- Task instructions -
Nothing but a number should be given: the count of lines in the listing that include "screenshot".

- Data supplied -
- - - -

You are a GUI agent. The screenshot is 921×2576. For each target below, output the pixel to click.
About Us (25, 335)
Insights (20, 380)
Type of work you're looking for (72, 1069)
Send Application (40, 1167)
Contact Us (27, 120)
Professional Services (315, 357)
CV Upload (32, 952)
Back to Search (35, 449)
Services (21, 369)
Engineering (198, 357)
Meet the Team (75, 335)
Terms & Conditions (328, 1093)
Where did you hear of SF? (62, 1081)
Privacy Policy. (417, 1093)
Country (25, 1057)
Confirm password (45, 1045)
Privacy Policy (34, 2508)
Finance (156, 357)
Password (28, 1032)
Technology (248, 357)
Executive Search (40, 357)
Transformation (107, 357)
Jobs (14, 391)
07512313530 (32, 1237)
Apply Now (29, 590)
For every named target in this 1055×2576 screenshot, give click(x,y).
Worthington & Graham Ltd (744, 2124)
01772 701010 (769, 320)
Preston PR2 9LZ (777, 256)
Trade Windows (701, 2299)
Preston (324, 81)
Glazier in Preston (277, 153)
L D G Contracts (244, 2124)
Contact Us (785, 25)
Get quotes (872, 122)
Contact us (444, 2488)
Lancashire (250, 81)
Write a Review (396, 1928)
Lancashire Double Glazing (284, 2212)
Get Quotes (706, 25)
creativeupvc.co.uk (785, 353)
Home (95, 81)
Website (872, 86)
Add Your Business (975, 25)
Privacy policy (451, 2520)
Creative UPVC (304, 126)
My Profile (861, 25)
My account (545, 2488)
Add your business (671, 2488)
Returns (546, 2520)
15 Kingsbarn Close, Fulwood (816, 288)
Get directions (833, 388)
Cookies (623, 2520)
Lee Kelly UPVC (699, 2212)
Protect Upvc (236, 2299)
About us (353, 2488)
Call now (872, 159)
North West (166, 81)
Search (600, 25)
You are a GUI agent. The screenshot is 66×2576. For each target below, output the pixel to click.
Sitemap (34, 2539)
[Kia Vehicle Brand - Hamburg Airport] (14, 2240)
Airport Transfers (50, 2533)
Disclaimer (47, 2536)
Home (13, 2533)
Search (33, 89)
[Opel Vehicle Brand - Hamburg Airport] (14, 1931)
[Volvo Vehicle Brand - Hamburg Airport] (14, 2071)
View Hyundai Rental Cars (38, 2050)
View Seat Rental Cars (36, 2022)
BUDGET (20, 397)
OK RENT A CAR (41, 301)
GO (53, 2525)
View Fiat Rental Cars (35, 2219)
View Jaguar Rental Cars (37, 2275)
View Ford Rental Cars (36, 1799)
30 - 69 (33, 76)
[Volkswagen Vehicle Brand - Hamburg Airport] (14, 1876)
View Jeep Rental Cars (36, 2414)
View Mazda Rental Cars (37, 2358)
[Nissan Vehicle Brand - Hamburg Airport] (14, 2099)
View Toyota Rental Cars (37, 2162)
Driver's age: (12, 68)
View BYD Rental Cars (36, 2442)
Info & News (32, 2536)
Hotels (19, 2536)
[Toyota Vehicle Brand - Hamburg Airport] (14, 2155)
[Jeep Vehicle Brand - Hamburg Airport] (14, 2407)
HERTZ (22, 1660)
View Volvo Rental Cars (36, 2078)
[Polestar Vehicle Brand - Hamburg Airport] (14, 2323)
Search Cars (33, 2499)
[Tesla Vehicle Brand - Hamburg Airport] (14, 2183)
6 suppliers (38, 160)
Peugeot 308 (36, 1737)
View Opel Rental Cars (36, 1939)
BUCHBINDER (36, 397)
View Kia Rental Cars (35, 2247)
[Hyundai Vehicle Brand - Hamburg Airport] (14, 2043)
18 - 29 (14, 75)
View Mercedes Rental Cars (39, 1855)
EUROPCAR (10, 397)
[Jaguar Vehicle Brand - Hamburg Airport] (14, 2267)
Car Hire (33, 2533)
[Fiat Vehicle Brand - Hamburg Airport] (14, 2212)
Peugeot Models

- - - -

- Solution to the exercise -
3